Ancak, sözlerini duyunca, barmen sadece alaycı bir şekilde, “Unut gitsin, Chronos. Gerçekten tüm saçmalıklarını kabul edeceğimi mi düşünüyorsun?” dedi. “Beni bulmaya geldiğin ilk günden itibaren iyi niyetli olmadığını biliyordum. Yalanını ifşa etmememin sebebi, en azından bugüne kadar hepimizin aynı şeyi istemesiydi.”
“Derin denizlerin hükümdarı olan Mighty Hydra da o kirli politik oyunları öğrendi ve başkalarıyla cilveleşmeye başladı mı?” Chronos gülümsedi, “Birdenbire bana güvenmiyorsun. Bunun sebebi Nyala TOTIP’in seni bulması ve benim hakkımda kötü bir şey söylemesi mi?”
“Nyala TOTIP beni bulmaya geldi ama bunun onunla alakası yok. O adam senin kadar sinir bozucu.

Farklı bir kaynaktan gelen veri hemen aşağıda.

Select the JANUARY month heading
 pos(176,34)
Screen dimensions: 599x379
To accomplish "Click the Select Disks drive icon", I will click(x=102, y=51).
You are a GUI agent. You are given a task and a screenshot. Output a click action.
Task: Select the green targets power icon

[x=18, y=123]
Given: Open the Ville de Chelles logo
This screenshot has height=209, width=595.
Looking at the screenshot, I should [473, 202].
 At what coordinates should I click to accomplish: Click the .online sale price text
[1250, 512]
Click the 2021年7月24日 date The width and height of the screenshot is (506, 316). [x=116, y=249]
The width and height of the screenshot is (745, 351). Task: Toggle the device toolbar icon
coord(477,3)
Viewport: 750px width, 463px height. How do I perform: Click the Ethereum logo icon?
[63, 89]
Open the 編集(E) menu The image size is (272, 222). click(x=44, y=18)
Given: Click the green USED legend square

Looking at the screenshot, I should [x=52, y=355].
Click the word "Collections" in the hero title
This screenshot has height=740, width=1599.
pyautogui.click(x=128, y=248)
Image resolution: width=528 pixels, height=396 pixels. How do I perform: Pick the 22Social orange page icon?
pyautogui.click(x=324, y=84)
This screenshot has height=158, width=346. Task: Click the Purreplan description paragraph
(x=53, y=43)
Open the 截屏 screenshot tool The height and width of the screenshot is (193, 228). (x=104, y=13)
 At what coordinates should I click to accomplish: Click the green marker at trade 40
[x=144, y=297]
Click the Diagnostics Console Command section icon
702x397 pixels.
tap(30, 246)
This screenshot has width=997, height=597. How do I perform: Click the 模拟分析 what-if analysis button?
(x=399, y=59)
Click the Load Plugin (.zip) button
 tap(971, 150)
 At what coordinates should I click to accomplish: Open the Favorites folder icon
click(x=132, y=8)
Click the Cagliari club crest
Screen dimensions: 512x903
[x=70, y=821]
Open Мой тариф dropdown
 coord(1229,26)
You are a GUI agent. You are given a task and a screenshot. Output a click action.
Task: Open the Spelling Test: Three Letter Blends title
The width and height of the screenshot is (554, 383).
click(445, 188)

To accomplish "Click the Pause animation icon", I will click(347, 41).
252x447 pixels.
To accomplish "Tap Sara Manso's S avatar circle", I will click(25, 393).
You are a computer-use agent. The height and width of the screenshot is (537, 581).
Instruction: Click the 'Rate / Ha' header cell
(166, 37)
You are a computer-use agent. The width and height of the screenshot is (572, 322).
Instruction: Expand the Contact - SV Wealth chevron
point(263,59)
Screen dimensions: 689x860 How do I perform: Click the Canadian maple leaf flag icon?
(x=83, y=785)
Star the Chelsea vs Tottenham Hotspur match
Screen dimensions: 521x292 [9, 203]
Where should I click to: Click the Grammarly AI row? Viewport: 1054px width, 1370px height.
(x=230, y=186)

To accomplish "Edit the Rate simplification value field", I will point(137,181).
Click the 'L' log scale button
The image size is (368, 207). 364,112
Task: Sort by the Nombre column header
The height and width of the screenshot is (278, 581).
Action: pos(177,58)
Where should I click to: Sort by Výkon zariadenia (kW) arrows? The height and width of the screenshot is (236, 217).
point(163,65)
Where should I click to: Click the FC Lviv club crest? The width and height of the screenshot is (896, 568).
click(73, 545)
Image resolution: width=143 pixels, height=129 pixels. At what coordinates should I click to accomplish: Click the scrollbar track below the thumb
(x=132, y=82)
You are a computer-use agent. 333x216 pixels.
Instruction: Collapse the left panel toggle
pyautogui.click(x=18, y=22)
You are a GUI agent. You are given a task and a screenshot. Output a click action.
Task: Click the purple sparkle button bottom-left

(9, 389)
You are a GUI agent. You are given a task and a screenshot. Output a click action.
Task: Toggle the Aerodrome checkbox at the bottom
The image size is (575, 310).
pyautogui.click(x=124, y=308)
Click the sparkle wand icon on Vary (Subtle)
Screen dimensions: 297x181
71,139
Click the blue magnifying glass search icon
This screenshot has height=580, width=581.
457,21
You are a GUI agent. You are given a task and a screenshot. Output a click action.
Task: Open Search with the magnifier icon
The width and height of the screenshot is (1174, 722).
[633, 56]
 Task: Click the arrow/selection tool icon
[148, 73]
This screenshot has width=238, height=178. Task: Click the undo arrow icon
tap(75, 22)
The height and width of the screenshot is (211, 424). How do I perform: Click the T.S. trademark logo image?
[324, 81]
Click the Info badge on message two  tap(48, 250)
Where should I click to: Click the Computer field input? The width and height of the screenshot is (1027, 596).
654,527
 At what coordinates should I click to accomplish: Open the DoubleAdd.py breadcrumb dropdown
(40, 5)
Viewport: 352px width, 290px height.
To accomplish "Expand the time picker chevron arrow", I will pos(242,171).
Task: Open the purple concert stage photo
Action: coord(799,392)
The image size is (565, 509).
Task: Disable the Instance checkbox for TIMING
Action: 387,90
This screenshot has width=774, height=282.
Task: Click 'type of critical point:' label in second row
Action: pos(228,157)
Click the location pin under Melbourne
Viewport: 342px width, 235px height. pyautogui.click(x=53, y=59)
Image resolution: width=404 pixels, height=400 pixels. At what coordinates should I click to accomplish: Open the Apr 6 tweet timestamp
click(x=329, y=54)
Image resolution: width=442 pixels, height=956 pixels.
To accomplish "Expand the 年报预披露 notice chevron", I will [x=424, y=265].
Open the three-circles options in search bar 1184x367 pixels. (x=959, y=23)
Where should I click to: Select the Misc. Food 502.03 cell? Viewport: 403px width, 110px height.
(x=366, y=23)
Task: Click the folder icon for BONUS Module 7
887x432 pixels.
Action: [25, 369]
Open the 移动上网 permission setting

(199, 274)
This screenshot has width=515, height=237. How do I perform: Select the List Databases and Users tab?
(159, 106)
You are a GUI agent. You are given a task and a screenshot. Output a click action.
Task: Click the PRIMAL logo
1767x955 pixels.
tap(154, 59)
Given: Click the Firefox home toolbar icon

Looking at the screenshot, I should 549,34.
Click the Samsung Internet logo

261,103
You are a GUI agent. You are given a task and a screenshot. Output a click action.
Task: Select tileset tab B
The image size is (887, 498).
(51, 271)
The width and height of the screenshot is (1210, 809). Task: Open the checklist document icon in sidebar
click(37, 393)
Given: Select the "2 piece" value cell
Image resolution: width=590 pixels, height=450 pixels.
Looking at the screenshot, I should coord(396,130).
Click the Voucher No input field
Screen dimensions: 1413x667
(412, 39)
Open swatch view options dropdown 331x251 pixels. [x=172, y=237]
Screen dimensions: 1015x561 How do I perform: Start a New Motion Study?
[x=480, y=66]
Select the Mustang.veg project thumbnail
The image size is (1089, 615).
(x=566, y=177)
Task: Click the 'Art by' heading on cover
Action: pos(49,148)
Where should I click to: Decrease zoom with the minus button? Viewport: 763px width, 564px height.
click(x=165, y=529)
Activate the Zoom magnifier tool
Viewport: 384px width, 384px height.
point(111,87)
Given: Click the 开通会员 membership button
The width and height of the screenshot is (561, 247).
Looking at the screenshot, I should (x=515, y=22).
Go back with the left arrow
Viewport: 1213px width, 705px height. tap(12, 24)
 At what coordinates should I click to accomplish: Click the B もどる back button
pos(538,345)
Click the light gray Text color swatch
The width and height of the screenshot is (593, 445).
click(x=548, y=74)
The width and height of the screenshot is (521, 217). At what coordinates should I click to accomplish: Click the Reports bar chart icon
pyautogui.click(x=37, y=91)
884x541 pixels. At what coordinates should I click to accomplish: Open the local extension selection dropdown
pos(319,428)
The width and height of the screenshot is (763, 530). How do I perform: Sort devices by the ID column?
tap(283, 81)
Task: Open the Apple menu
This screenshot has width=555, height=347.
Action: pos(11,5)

Her zaman odadaki en zeki kişi olduğunu düşünürdü.”
“Bununla tartışmak zor.”Kronos iç çekti. “Yani bu, iş birliğimizin bittiği anlamına mı geliyor?”
“Doğru,” dedi Hydra açıkça. “Beni bulmaya gelmezsen birkaç gün daha ertelemekten mutluluk duyardım, ancak Gaime kaybolduğundan beri, iş birliğimiz son amacını da kaybetti.”
“Onu bulabilecek misin?”
“Evet, sadece birkaç gün kaldı. Daha fazla kaza olmasını istemiyorum. Onu güvenli bir yere götüreceğim ve bu kitabı okumasını sağlayacağım.” Hydra elindeki “Cthulhu Efsanesi”ni salladı.
“Çok yazık.” Chronos başını iki yana salladı.
“Ne yazık?”
“Onunla bu kadar vakit geçirdikten sonra ona karşı bir şeyler hissettiğini düşündüm. Sonunda, sadece bedeninin lalaiye Efendisi tarafından alınışını izledin ve onu tekrar itmeyi unutmadın.”
Hydra nadir bir an sessiz kaldı ve sonra tekrar konuştu, “Her birimizin var olma sebebi var. Onun var olma sebebi efendim için bir araç olmak ve benim var olma sebebim bu meselenin sorunsuz bir şekilde yürütülmesini sağlamak. Diğer meseleler buna dayanıyor.”